(Photo by Selma Komisky)
Trusting God, Even When I Don’t Understand
Hey guys, it’s Alyssa! This month’s topic was given as a free assignment, meaning that I could write about anything. So I decided to write about what I have been learning during this “shift” in my life…
My mom and I recently moved from California to Texas. This meant that I had to leave behind my friends and family, so that I can transition into a new chapter of my life. This was definitely a place of struggle, to be able to trust that God was doing, and still is doing, something better in my life! It is still not clear what is happening right now. We are in a small city, but we are going back to a bigger one on soon. This is a huge place of struggle for me to trust God, because I really dislike the city I am in now (hate is a strong word, lol). But I have to continuously tell myself that there is a reason God put us here to stay for a month. And I believe that this is a learning process, to teach myself to hear God clearly and to trust that he knows what he is doing. But let me tell you… it is so incredibly hard!!
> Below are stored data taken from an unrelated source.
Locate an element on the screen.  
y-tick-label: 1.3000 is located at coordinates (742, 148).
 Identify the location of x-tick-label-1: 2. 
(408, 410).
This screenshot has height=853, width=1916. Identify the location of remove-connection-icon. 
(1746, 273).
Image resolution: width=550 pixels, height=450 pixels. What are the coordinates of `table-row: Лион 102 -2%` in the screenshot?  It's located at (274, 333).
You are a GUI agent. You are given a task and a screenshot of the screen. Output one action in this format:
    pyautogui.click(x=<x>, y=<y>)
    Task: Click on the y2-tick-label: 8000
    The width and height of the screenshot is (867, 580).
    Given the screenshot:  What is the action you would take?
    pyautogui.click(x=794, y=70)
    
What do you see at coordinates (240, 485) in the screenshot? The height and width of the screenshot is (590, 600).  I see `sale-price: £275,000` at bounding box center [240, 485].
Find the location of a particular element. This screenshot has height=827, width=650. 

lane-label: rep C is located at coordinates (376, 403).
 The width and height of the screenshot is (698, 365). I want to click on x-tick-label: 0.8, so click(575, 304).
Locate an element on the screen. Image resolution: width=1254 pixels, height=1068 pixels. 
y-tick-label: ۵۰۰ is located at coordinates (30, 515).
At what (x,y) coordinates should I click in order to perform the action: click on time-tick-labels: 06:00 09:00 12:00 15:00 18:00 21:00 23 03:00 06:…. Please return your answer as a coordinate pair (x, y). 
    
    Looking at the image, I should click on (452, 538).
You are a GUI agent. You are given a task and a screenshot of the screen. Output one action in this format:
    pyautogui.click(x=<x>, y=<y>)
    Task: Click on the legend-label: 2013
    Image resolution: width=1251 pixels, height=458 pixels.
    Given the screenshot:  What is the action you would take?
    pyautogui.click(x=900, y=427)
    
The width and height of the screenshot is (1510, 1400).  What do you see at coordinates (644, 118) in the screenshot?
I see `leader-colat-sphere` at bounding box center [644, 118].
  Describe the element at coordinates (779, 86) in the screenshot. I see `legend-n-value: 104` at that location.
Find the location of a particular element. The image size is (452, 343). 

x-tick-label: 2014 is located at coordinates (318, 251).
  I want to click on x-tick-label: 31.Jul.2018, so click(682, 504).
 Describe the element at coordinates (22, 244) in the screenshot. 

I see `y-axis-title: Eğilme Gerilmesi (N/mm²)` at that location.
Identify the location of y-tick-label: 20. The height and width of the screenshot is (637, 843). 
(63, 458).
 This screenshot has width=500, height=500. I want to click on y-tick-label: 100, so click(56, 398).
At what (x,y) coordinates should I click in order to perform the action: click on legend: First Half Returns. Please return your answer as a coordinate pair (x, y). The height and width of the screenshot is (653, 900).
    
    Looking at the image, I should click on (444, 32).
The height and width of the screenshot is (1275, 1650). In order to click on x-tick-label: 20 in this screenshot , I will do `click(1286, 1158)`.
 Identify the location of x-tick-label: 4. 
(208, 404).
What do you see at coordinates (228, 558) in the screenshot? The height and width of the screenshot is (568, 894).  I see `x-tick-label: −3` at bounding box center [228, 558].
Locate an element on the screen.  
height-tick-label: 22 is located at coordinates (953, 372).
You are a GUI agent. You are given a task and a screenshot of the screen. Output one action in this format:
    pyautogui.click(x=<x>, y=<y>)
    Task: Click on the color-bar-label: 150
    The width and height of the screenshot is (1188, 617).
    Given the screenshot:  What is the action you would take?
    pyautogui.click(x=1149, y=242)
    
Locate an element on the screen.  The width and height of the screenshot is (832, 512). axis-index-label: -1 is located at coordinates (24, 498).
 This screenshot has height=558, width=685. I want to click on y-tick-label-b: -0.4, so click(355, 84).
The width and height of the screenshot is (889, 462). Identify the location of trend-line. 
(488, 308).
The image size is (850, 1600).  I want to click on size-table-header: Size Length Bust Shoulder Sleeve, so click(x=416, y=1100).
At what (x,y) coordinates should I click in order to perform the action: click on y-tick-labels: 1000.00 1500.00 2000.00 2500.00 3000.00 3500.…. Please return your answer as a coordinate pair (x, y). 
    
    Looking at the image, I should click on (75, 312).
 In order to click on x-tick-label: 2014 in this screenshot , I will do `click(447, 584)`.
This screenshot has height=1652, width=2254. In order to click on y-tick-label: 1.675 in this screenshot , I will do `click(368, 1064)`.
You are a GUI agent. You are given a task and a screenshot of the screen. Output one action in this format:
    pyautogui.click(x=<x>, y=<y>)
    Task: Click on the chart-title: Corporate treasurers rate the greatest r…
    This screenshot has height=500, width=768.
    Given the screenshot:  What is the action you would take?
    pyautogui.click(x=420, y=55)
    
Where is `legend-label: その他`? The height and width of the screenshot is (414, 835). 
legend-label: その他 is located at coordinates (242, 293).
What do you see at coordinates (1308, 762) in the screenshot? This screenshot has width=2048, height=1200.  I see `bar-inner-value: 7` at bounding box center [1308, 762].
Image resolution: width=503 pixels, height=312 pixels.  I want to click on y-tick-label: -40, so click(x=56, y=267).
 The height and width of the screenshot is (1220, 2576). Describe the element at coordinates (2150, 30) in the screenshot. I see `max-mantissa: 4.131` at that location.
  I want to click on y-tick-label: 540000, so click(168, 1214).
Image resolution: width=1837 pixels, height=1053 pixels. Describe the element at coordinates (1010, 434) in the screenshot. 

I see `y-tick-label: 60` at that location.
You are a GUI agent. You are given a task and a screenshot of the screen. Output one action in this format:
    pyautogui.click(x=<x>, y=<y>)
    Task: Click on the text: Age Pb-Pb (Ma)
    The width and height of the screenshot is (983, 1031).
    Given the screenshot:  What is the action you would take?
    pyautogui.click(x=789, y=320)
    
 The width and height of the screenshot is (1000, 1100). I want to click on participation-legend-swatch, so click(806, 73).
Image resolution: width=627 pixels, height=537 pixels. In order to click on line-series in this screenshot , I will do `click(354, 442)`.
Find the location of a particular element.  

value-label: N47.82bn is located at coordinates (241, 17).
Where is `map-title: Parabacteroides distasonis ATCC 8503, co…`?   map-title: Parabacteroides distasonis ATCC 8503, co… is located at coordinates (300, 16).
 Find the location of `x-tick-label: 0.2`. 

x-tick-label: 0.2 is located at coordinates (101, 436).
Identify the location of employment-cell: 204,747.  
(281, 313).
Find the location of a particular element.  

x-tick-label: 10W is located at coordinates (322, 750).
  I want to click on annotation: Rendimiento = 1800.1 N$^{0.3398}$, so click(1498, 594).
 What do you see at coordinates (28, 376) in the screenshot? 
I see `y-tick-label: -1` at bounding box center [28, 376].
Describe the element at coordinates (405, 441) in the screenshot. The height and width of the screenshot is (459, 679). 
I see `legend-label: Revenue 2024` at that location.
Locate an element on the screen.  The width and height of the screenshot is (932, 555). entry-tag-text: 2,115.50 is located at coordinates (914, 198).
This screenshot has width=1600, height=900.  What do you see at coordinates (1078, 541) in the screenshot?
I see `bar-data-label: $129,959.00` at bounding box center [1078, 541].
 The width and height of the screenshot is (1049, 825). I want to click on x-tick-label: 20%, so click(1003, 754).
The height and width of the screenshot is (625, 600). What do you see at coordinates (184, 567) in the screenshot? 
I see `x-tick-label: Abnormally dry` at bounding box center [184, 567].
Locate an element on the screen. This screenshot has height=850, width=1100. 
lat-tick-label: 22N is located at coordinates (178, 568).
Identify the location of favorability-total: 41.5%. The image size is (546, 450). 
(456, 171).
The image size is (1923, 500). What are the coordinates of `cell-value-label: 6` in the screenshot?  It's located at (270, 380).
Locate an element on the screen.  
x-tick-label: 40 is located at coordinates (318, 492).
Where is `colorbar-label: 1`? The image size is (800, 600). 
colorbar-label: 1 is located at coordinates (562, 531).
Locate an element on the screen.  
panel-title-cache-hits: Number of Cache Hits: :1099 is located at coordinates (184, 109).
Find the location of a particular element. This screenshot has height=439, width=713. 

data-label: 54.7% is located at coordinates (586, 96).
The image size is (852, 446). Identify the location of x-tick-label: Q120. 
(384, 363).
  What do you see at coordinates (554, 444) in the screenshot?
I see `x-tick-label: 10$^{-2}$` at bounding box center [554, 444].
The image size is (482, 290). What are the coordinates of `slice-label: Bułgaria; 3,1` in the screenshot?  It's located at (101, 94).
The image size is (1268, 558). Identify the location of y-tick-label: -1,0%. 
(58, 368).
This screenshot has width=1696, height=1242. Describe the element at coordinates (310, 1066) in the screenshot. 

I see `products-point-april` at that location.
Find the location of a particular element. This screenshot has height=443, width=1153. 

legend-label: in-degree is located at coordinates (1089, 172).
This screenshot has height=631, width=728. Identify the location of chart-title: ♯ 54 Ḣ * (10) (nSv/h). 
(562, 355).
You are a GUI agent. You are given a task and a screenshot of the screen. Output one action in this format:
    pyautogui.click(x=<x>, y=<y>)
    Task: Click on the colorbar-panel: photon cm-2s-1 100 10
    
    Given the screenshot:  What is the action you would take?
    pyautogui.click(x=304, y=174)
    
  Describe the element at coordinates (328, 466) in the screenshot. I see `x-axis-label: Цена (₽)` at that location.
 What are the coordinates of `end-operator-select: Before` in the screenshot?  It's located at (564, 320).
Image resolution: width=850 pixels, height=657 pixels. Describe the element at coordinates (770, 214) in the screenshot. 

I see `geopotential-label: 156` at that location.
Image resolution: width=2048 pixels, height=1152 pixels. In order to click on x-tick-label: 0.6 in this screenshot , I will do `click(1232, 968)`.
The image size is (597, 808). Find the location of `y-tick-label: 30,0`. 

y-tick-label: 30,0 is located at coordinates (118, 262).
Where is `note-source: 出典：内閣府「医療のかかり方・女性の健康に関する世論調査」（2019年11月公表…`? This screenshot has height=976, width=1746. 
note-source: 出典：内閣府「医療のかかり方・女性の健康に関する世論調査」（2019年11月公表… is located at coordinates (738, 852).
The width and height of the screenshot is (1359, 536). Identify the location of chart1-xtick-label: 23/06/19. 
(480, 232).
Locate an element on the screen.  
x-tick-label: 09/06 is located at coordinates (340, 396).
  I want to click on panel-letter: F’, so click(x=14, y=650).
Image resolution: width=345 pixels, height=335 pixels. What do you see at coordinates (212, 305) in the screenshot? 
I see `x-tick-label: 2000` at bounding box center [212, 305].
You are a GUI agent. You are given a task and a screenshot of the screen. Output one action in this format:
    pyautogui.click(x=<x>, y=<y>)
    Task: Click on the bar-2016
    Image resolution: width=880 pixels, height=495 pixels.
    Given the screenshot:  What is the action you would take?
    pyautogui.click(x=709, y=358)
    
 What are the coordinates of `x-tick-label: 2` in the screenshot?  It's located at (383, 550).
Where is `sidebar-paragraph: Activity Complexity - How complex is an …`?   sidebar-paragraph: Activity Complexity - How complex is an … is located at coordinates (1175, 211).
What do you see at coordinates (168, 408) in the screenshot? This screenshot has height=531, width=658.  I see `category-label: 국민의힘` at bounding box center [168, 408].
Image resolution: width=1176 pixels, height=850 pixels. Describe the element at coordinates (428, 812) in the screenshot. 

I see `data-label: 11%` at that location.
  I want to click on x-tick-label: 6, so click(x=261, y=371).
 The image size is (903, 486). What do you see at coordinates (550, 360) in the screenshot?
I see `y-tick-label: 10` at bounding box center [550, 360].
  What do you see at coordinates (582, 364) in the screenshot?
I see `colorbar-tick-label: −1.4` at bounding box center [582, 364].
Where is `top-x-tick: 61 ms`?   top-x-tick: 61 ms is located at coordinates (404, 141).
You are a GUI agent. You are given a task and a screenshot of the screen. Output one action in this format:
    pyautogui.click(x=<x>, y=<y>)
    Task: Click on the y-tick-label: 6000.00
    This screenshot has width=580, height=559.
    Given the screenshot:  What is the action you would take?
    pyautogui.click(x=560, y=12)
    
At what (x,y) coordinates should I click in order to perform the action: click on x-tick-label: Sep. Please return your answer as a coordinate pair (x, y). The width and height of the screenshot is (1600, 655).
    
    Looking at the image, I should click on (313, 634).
Another thing that is hard to understand is that my mom and I don’t have our own place! We have literally been living out of our suitcases. I am so incredibly thankful, though, to be staying at my mom’s cousin’s house. I love it so much! I have also been trying to hear God better. It is really hard because His voice is not a booming sound from the clouds. He sometimes speaks through music to get to me, and He can sometimes speak through a person to get a specific message to me. I am also trying to keep focused on what is in front of me. I am usually excited for what’s down the road rather than enjoying the moment. So, I am training my brain to stop thinking about the future and enjoy the moment. And don’t get me wrong, it is OK to think about your future and to pray for it, but when you are consumed or constantly thinking about it all day and every day, then you know that there is a problem. Here is a quick example. I am actually still going through this, but I want to be an actress. I have always loved performing for people and putting together skits. I have also loved filming. In fact, I have a YouTube channel. And so I think I would love to be an actress. However, I am trying to train myself to focus on other things right now. I am also trying to tell myself that if this isn’t what God wants for me, that I need to be OK with it.
So, to tie all of that together. I am trying to teach myself to trust God even when it doesn’t make any sense, and to be open to what God is trying to put in and take out of my life. I encourage you guys to be in the moment and pay attention to what God is doing.
Thank you so much for reading this article! Hope you have a wonderful day today!!